» Instructions for the task
Write the entries below out again exactly, but skip the pictures.

» Provided records
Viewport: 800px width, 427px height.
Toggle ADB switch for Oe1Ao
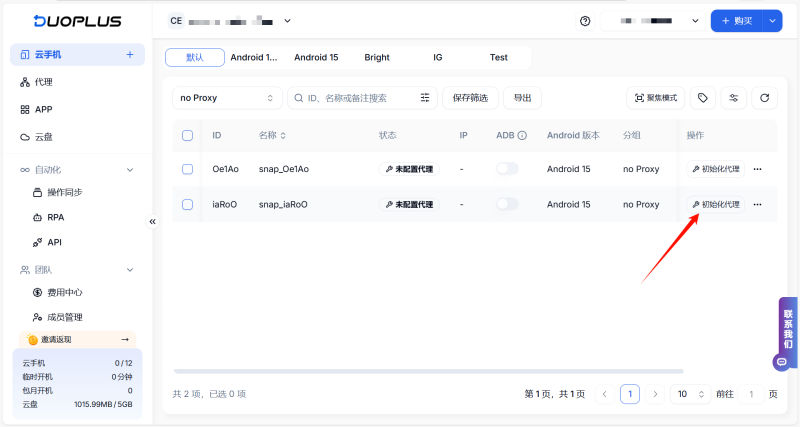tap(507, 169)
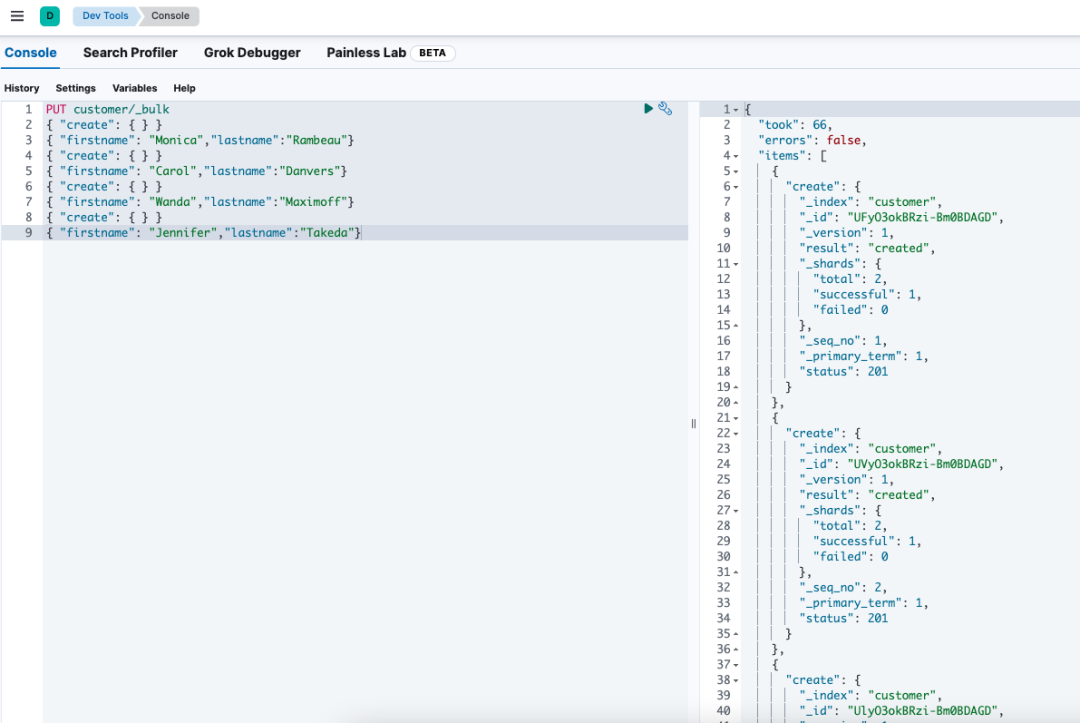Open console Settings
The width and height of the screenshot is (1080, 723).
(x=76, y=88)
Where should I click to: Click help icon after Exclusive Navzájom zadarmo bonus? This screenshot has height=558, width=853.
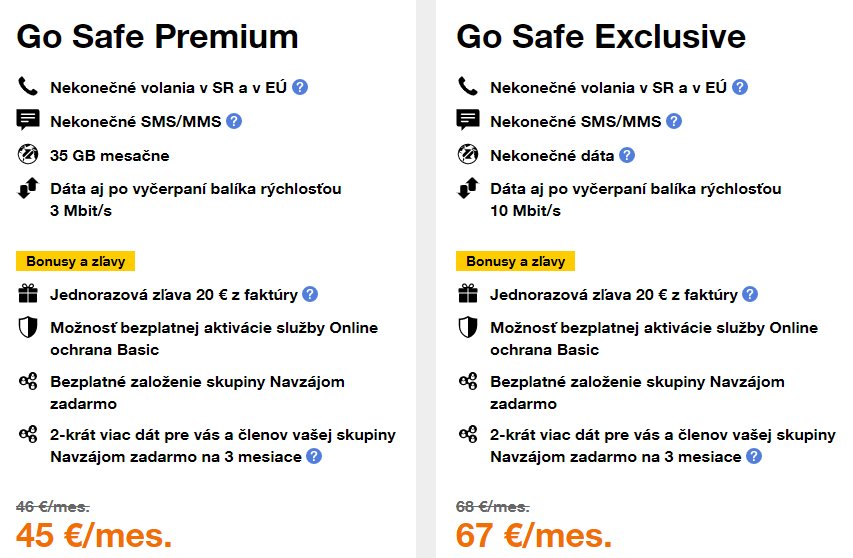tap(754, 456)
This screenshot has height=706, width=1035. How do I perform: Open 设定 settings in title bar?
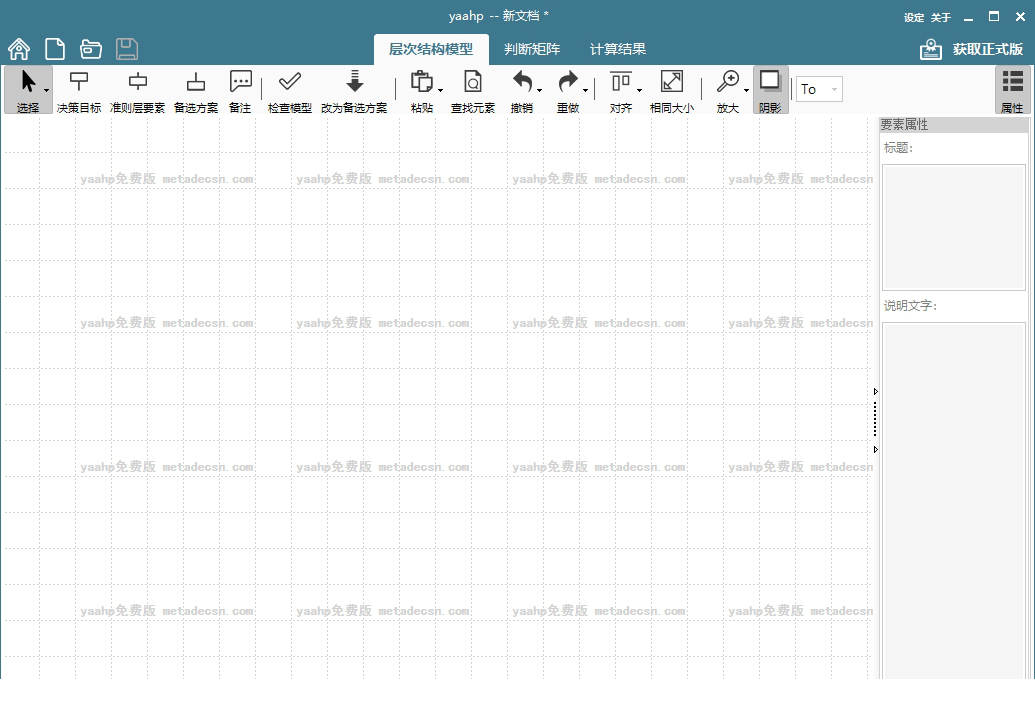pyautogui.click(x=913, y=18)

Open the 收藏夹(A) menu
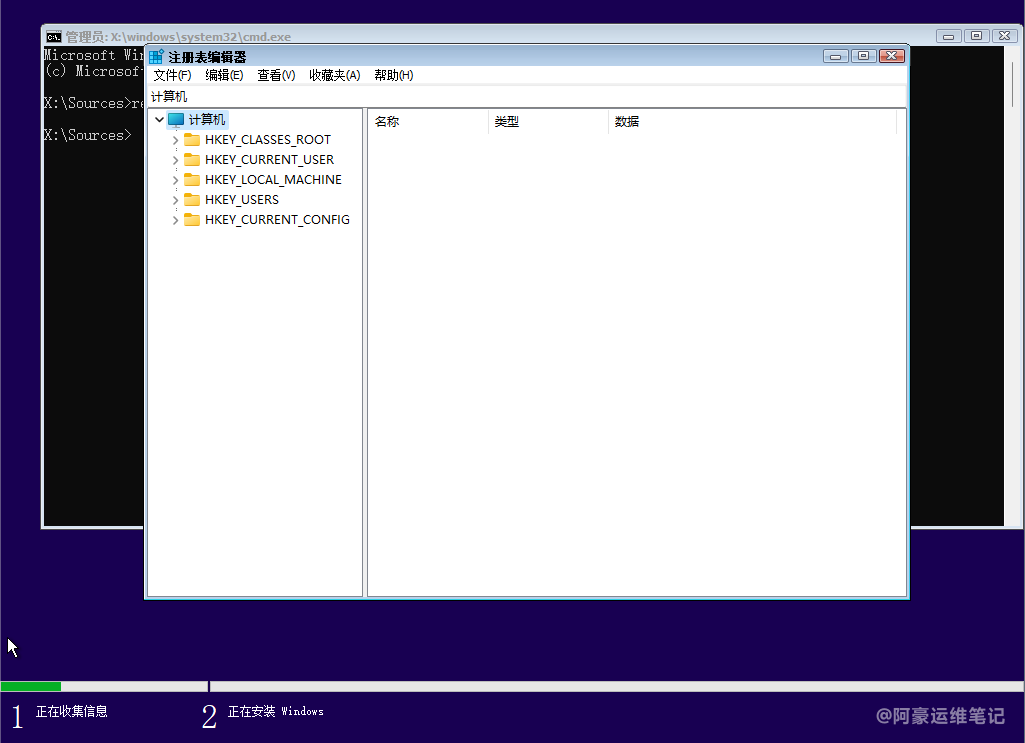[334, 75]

» Result of this exercise
Viewport: 800px width, 427px height.
Toggle ADB switch for Oe1Ao
tap(507, 169)
Open console Settings
The width and height of the screenshot is (1080, 723).
(x=76, y=88)
Where should I click to: Click help icon after Exclusive Navzájom zadarmo bonus? This screenshot has height=558, width=853.
tap(754, 456)
This screenshot has height=706, width=1035. How do I perform: Open 设定 settings in title bar?
pyautogui.click(x=913, y=18)

Open the 收藏夹(A) menu
[334, 75]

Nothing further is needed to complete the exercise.